National President of the Labor Party
- In office February 1961 – July 1961
- Leader: Arthur Calwell
- Preceded by: Joe Chamberlain
- Succeeded by: Bill Colbourne

Secretary of the Melbourne Trades Hall Council
- In office 1938–1964
- Preceded by: Albert Monk
- Succeeded by: Mick Jordan

Personal details
- Born: James Victor Stout 10 August 1885 Port Melbourne, Colony of Victoria
- Died: 13 March 1964 (aged 78) St Vincent's Hospital, Melbourne, Australia
- Party: Labor
- Other political affiliations: Victorian Socialist Party (1906)
- Spouse: Maud Mary Newton ​ ​(m. 1912; died 1955)​
- Occupation: Union official

= James Stout (trade unionist) =

Australian trade unionist

James Victor "Vic" Stout (10 August 1885 – 13 March 1964) was an Australian trade unionist and political party official who served as the National President of the Australian Labor Party from February to July 1961, and as Secretary of the Melbourne Trades Hall Council from 1938 until his death. He additionally served five separate terms as President of the Victorian Labor Party.

==Career==
James Victor Stout was born in Port Melbourne and attended local state schools in the depths of the 1890s depression. He worked in the boot trade and later in a draper's shop.

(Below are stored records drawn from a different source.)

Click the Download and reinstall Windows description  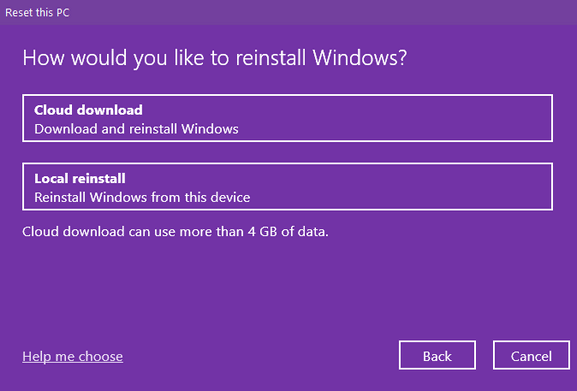pos(136,129)
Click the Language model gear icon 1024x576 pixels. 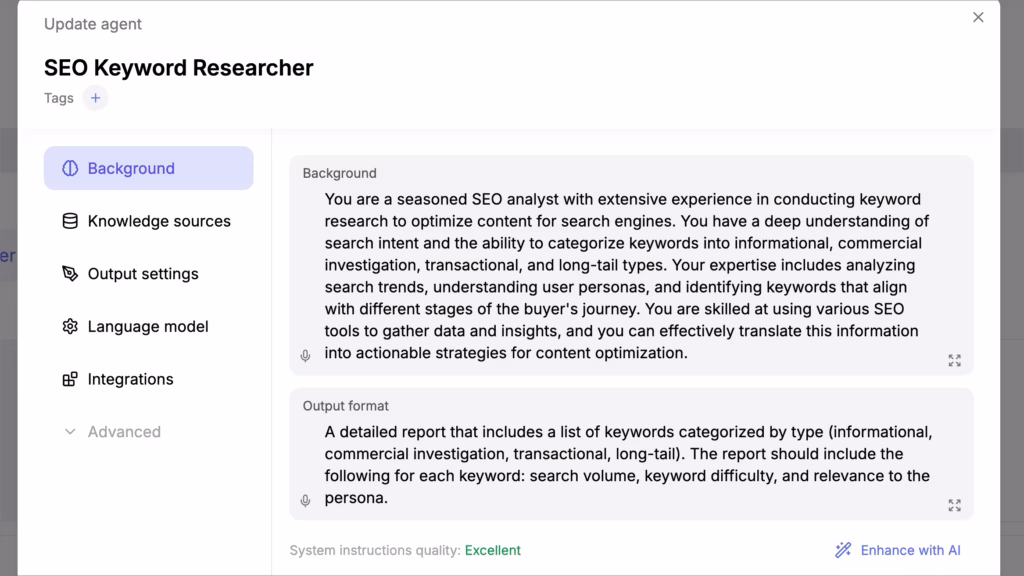(70, 327)
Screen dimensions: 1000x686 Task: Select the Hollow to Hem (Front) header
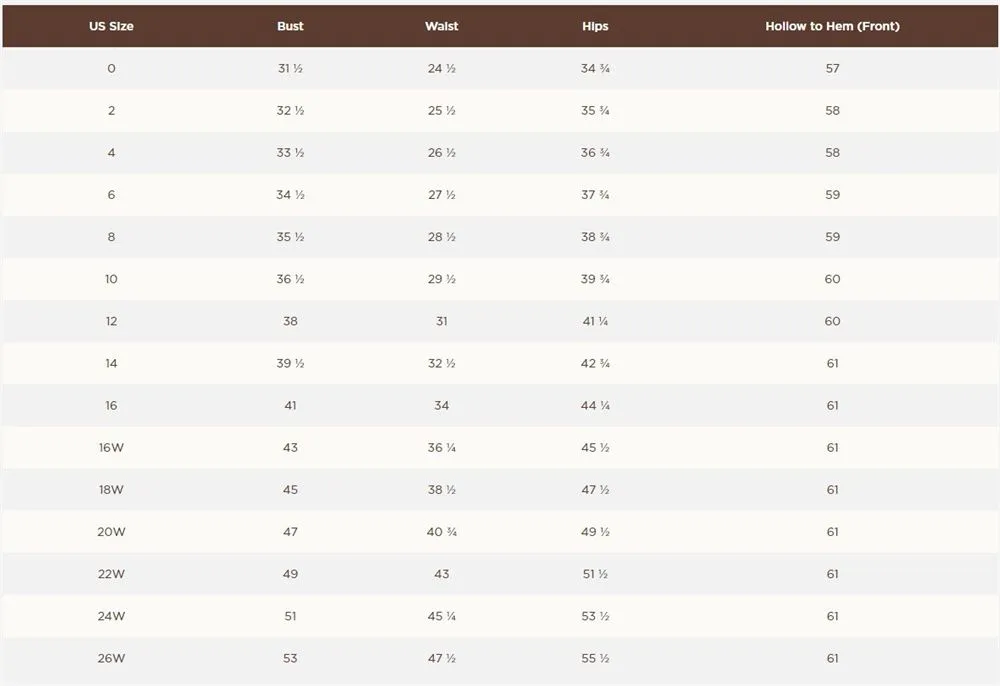coord(832,26)
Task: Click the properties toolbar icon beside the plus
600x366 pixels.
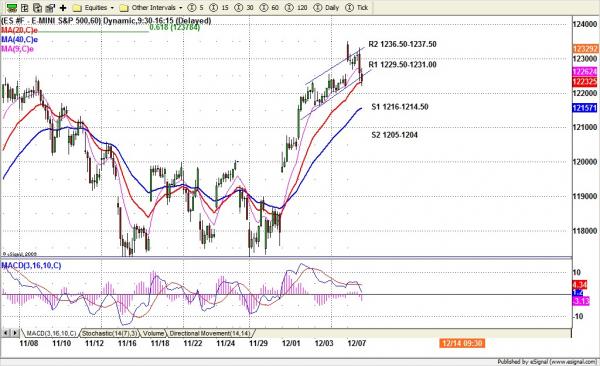Action: click(50, 8)
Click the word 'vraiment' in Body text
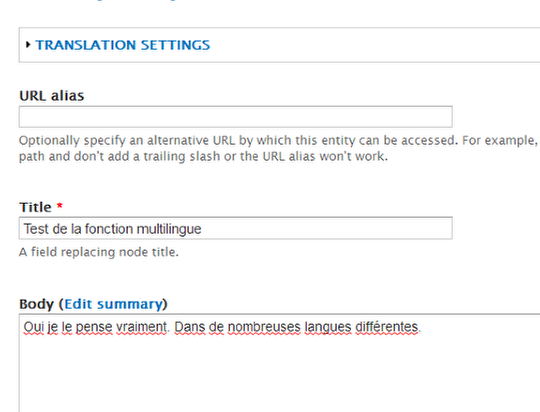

From 1907, when the drapers combined with other retail workers to form the Shop Assistants' Union of Victoria, he became more active in union affairs.

===Trades Hall===
In 1924, Stout was appointed an organiser for the Shop Assistants' Union, and in 1933 was elected president of the Melbourne Trades Hall Council, the peak body representing unions in Victoria. He served in this position for just one year, however remained a member of the Trades Hall Committee Executive as a representative of the Shop Assistants' Union. In 1938, Stout was elected Secretary of the Trades Hall Council. He remained in this position until his death in 1964, suffering a heart attack in his Trades Hall office and dying in hospital the next day. Stout was also elected as a union representative member of the Victorian Industrial Appeals Court.

===State politics===
After serving as secretary of the Toorak branch of the Labor Party, Stout was nominated as the party's candidate for the Victorian Legislative Assembly seat of Toorak in 1920. He lost to Nationalist candidate Stanley Argyle, who would later go on to become premier. He contested the same district at the 1929 election, again losing to Argyle. Stout contested the neighbouring district of Toorak at the 1932 election, losing to United Australia Party candidate and Mayor of the City of Prahran, John Ellis. He was later elected to the state Labor executive, and served as president of the state party on five different occasions, the first being 1942.

===National president===
Stout was elected National President of the Australian Labor Party at a meeting of the National Executive in Hobart in February 1961. The vacancy was caused by the resignation of incumbent president Joe Chamberlain, who was unanimously elected national secretary at the same meeting. At a meeting held in Brisbane in July the same year, Stout was defeated in repeat ballot for the presidency by New South Wales branch secretary Bill Colbourne. In a vote of 12 national executive members, the candidates were tied on 6 votes each and Colbourne won the presidency after his name was drawn from a hat.